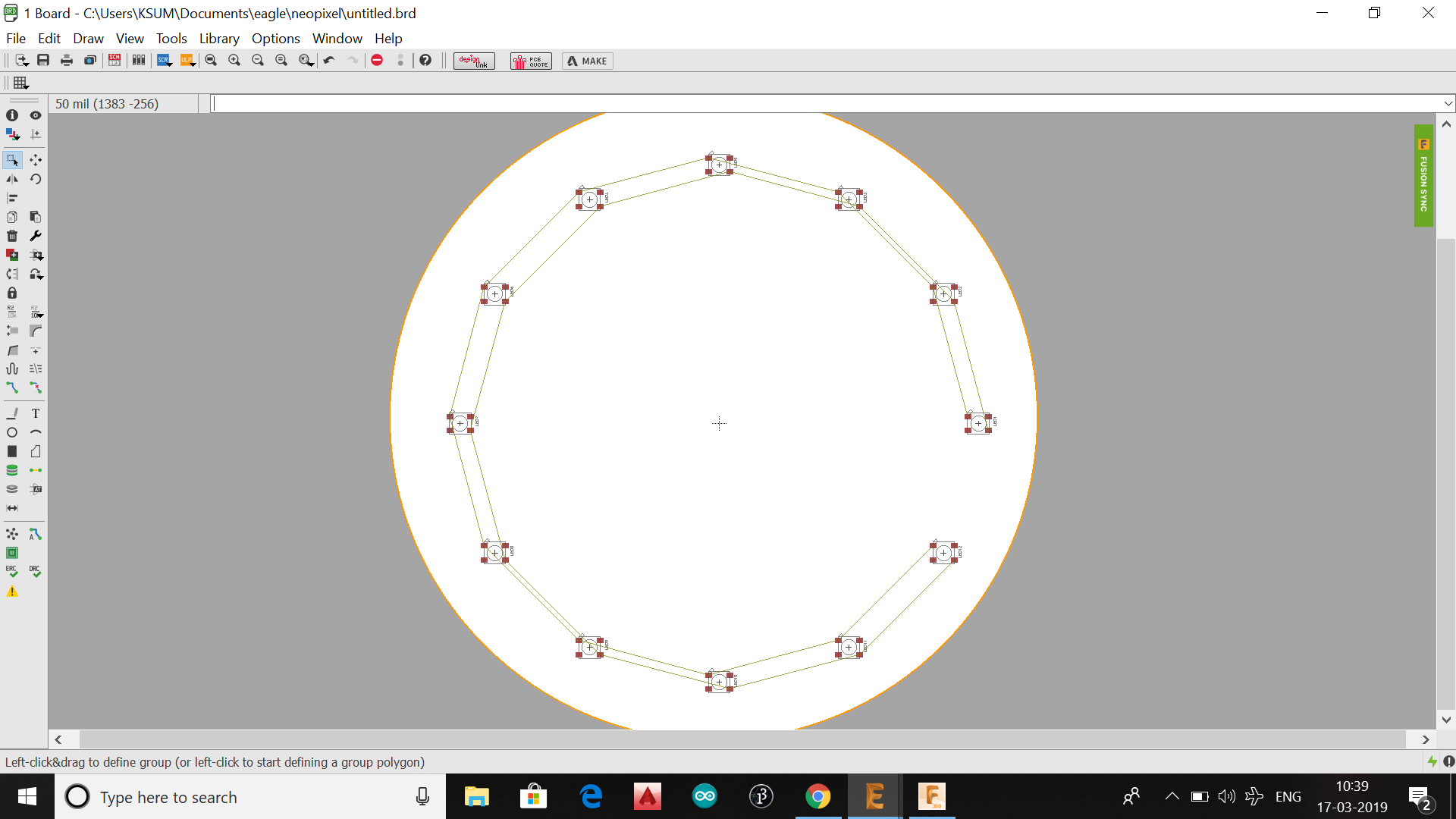Click the MAKE button
Image resolution: width=1456 pixels, height=819 pixels.
[588, 61]
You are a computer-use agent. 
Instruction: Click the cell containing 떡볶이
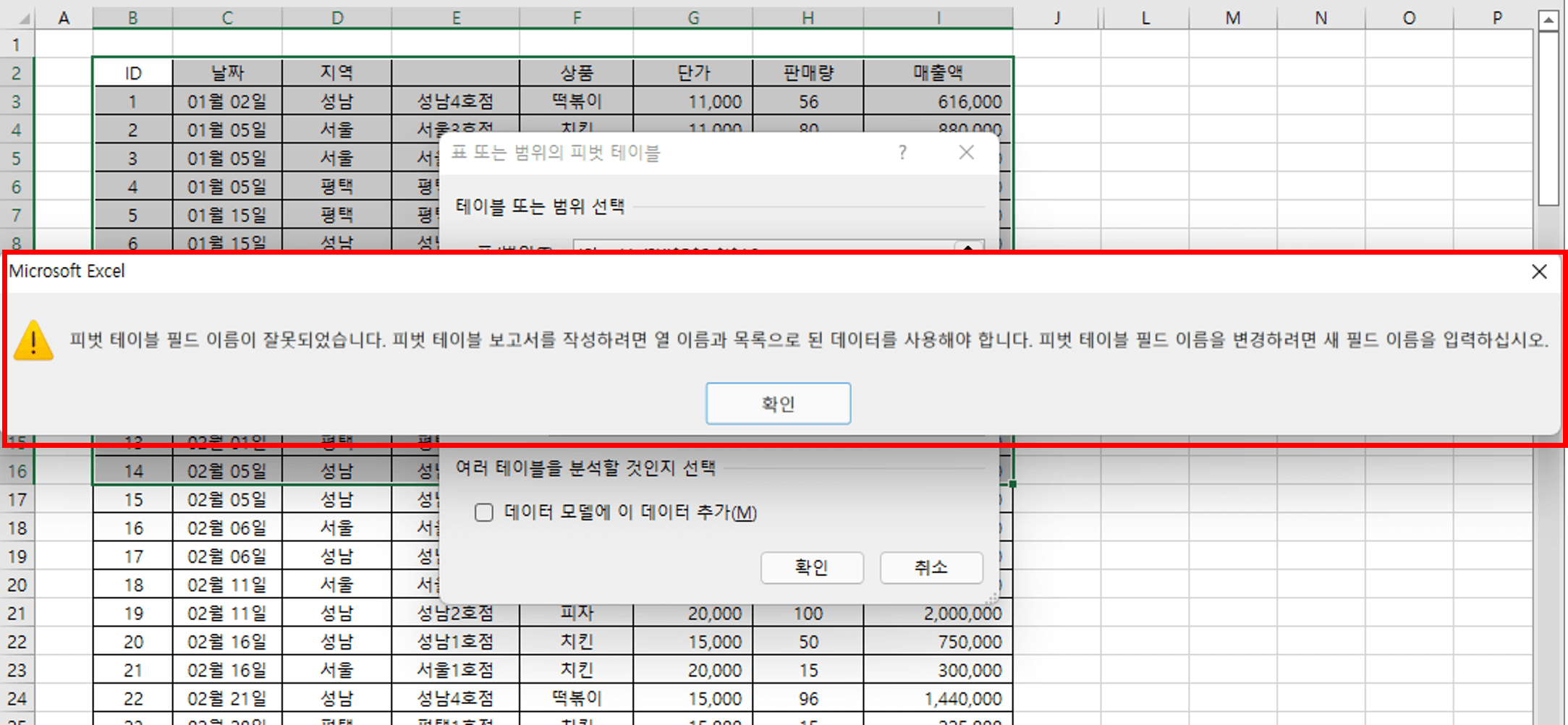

▶ What you have to do: Once you find the line that contains "You are a computer-use agent.", reproduce it and every line after it through the end of the entries above, exactly as written, with no pictures.

▶ Answer section:
You are a computer-use agent. 
Instruction: Click the cell containing 떡볶이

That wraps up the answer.